Effect of pulsatile pressure and metabolic rate on intestinal autoregulation

In the intestine, raising venous pressure elicits a precapillary vasoconstriction that has been ascribed to a myogenic mechanism. Such myogenic responses occur more frequently and have a greater magnitude if arterial pressure is pulsatile. This laboratory reported that the ability of the gut to autoregulate blood flow in response to perfusion pressure manipulations is enhanced if metabolic rate is stimulated by transportable intraluminal solutes. Since both myogenic and metabolic mechanisms may participate in local control, we attempted to delineate the relative contributioins the two mechanisms make to autoregulation.

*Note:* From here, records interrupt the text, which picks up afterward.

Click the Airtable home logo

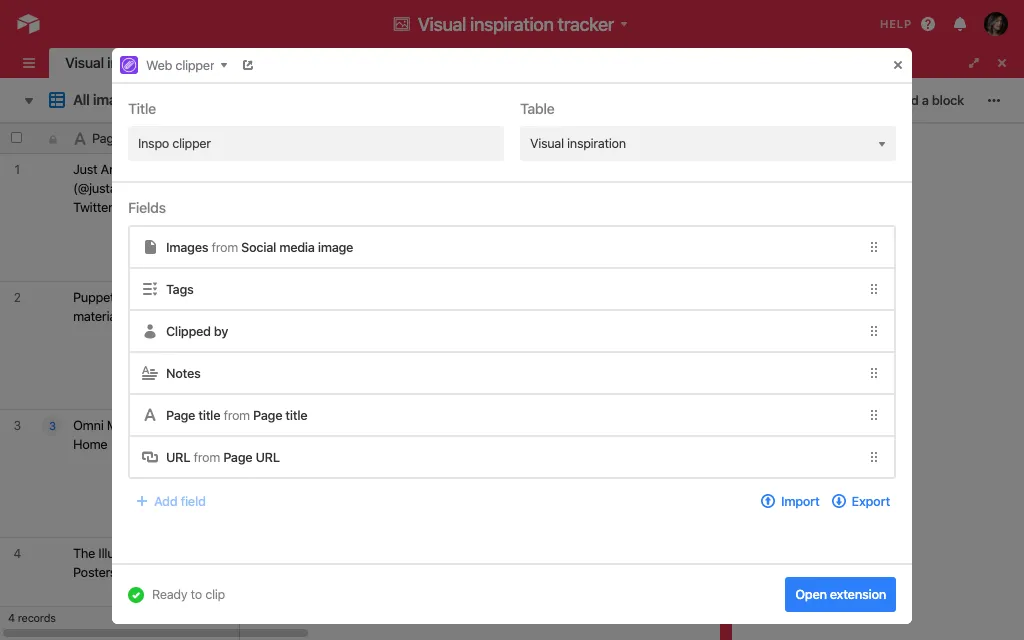(28, 24)
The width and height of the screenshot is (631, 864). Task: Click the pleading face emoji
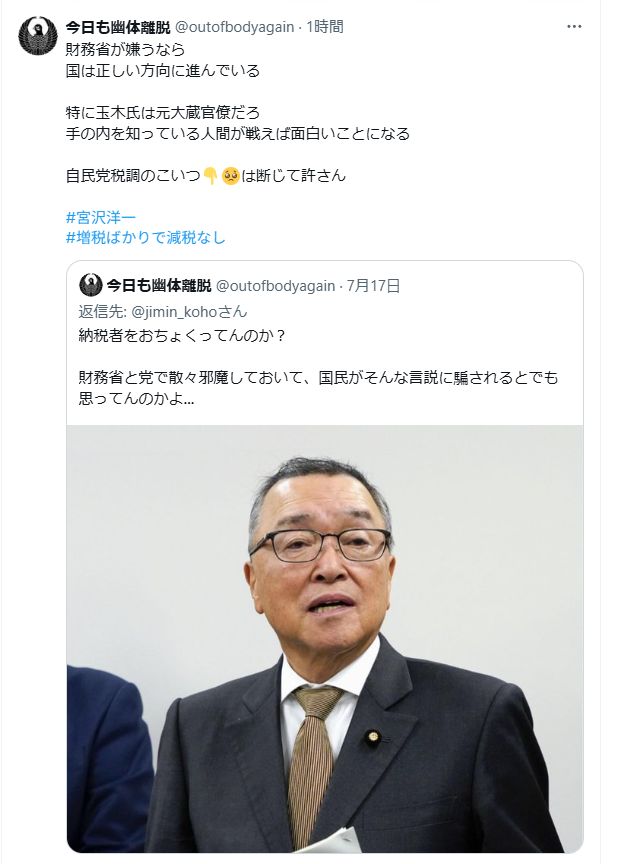tap(230, 176)

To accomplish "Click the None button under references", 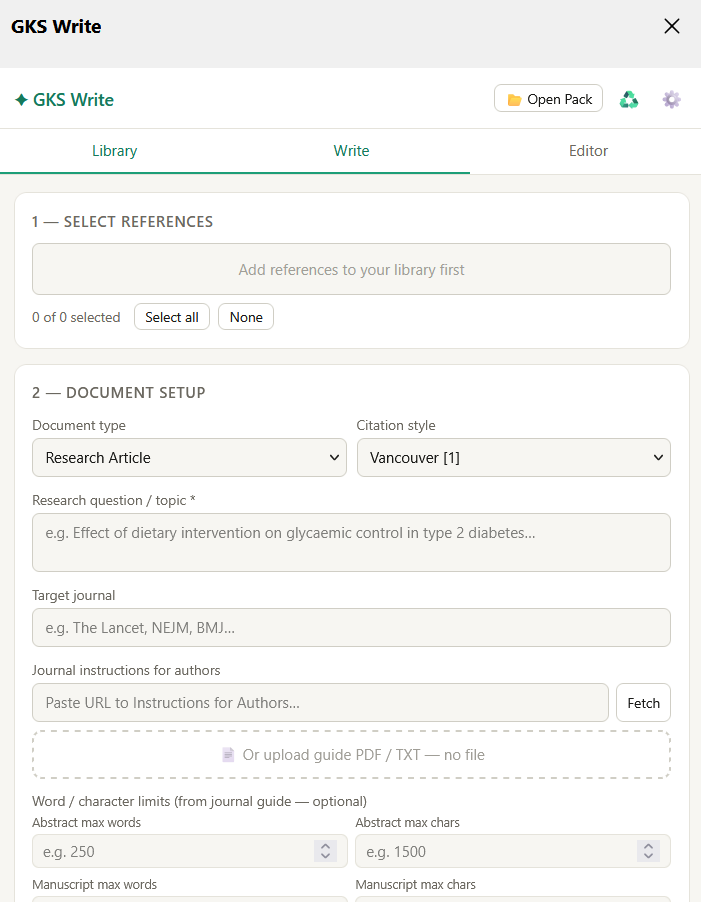I will (x=246, y=317).
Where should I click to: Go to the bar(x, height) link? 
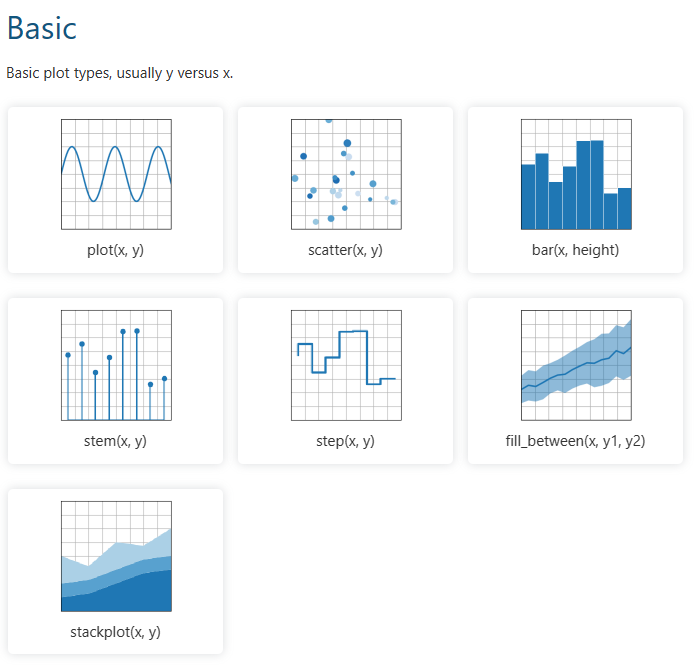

In one set of experiments, pulse pressures of 20 and 40 mmHg evoked a slight but statistically significant vasoconstriction. In a second series of experiments, pressure-flow curves were determined in isolated canine small bowel. The ability of the gut to autoregulate was compared at pulse pressures of 0, 20, and 40 mmHg and at basal and elevated metabolic rates. Altering pulse pressure had no systematic effect on the ability of the intestine to autoregulate blood flow. In contrast, increasing metabolic rate consistently enhanced autoregulation at each of the pulse pressures studied. Therefore, these results indicate that although a myogenic mechanism may best account for the response to elevated venous pressure, autoregulation as expressed in pressure-flow curves is more strongly influenced by the prevailing metabolic rate than by stretch stimuli such as arterial pressure pulsations.